BFMTV
Culture

Le Journal d'Anne Frank entrera-t-il dans le domaine public?

Anne Frank en 1942.

Anne Frank en 1942. - Anne Frank Fonds - AFP

Le Journal d'Anne Frank doit entrer dans le domaine public en janvier 2016. Ce que ses ayants droit tentent d'éviter. Récit d'une bataille de droits, relayée sur Internet.

Sans lui, l'"affaire Anne Frank" n'aurait peut-être pas connu un tel écho. Jeudi, Olivier Ertzcheid, maître de conférence en sciences de l'information et de la communication, poste sur son blog, une lettre à Anne Frank.

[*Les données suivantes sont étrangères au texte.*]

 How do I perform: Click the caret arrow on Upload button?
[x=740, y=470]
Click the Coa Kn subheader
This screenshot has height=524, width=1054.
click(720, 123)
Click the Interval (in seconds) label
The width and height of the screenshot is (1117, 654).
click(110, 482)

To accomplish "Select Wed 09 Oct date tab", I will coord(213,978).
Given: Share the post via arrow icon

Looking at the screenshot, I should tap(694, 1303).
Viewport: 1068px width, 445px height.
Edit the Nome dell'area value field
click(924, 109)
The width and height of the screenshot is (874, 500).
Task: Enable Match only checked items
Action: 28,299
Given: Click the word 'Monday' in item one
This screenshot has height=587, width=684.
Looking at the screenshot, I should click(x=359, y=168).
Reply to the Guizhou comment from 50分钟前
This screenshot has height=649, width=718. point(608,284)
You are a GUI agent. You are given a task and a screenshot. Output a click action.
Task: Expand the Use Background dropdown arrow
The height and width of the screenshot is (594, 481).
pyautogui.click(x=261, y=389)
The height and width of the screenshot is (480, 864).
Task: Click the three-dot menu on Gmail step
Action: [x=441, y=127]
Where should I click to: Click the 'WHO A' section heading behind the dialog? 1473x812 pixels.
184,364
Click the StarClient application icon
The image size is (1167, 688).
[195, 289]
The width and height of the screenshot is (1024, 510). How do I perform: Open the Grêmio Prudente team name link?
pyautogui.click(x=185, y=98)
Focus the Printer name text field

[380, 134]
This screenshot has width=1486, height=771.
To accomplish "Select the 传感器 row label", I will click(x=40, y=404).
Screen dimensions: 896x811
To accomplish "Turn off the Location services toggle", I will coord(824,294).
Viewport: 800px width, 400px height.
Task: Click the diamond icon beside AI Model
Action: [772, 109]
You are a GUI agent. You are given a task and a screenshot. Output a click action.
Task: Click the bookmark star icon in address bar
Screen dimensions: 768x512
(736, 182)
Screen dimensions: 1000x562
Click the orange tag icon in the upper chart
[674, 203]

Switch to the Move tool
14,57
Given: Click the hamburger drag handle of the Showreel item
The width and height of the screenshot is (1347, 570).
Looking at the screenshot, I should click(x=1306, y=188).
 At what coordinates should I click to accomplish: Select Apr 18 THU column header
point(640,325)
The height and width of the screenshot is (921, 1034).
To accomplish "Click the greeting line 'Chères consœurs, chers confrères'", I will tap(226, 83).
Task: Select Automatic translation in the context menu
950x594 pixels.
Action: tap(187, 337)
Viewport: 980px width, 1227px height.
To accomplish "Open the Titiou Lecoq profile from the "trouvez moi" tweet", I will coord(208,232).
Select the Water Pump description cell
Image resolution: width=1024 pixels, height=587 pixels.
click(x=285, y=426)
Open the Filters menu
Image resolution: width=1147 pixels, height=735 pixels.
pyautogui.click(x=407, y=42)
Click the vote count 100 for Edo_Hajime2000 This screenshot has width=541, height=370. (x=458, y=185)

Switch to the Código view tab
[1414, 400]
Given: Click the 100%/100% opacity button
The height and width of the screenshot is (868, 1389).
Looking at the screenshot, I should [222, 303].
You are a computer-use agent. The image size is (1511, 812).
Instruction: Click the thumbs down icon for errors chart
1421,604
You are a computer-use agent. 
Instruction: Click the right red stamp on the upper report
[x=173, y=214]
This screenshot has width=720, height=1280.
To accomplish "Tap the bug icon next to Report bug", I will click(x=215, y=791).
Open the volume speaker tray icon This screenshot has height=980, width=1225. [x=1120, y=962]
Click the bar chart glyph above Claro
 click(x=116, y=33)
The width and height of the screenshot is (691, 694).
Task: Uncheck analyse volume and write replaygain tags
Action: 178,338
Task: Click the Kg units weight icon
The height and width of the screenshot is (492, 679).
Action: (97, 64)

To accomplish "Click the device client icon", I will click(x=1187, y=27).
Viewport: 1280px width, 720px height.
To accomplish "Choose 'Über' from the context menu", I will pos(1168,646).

"Très chère Anne, écrit-il, je viens d'apprendre que ton éditeur et les gens qui gèrent ton oeuvre, le "fonds Anne Frank", s'opposaient à l'entrée de ton journal dans le domaine public l'année prochaine. Ils ont, chère Anne, toute une série d'arguments juridiques et légaux, qui semblent juridiquement et légalement indiscutables". 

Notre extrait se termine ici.